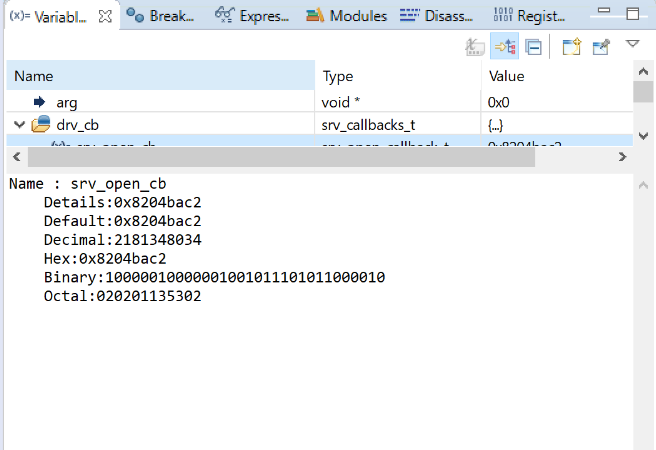Switch to the Breakpoints tab

click(x=160, y=16)
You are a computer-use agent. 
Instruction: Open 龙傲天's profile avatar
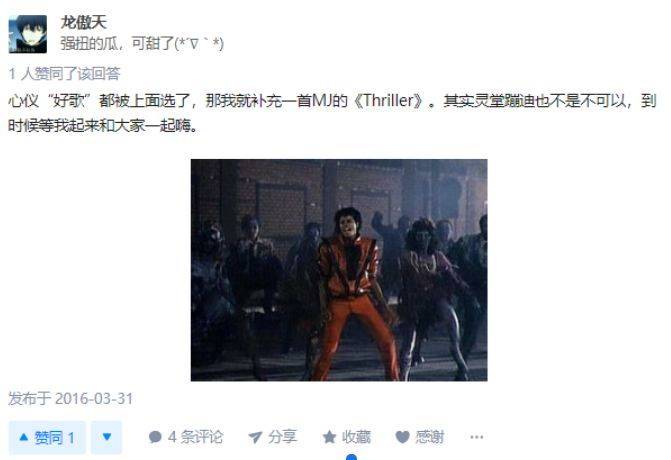(x=28, y=34)
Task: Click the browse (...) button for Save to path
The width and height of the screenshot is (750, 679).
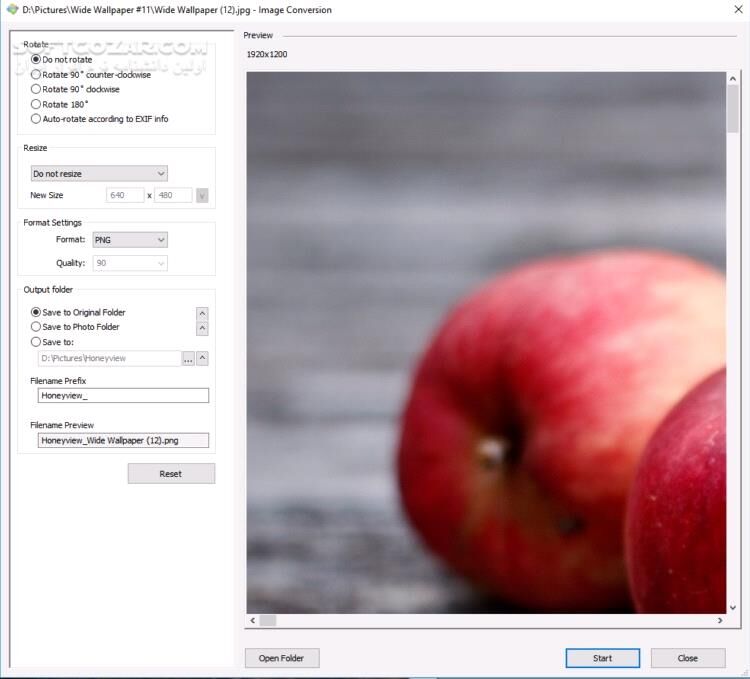Action: 188,358
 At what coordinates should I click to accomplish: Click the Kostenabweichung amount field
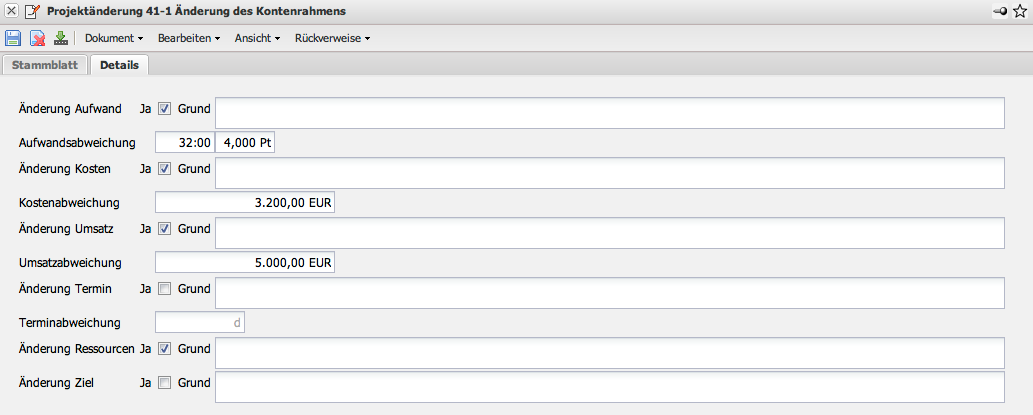[x=245, y=203]
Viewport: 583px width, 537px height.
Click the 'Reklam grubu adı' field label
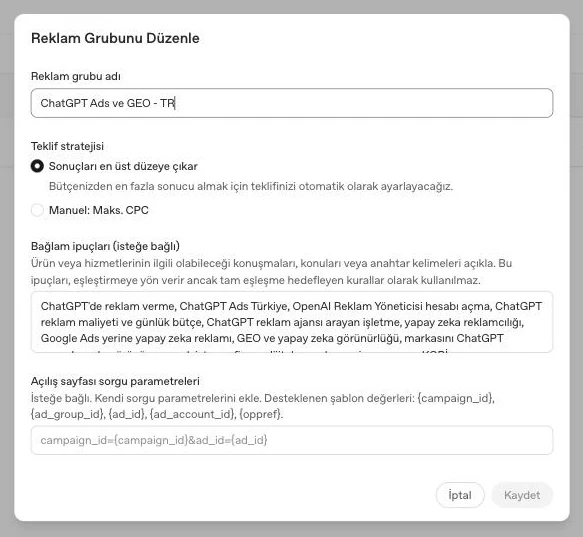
● ● ● ●
## Exercise objective
Could you write out exactly the lines running from the one with "At what coordinates" through the last line of the data above, both ends kept, and omit any picture?

## Reply
 At what coordinates should I click to accomplish: Click the Kostenabweichung amount field
[x=245, y=203]
Viewport: 583px width, 537px height.
Click the 'Reklam grubu adı' field label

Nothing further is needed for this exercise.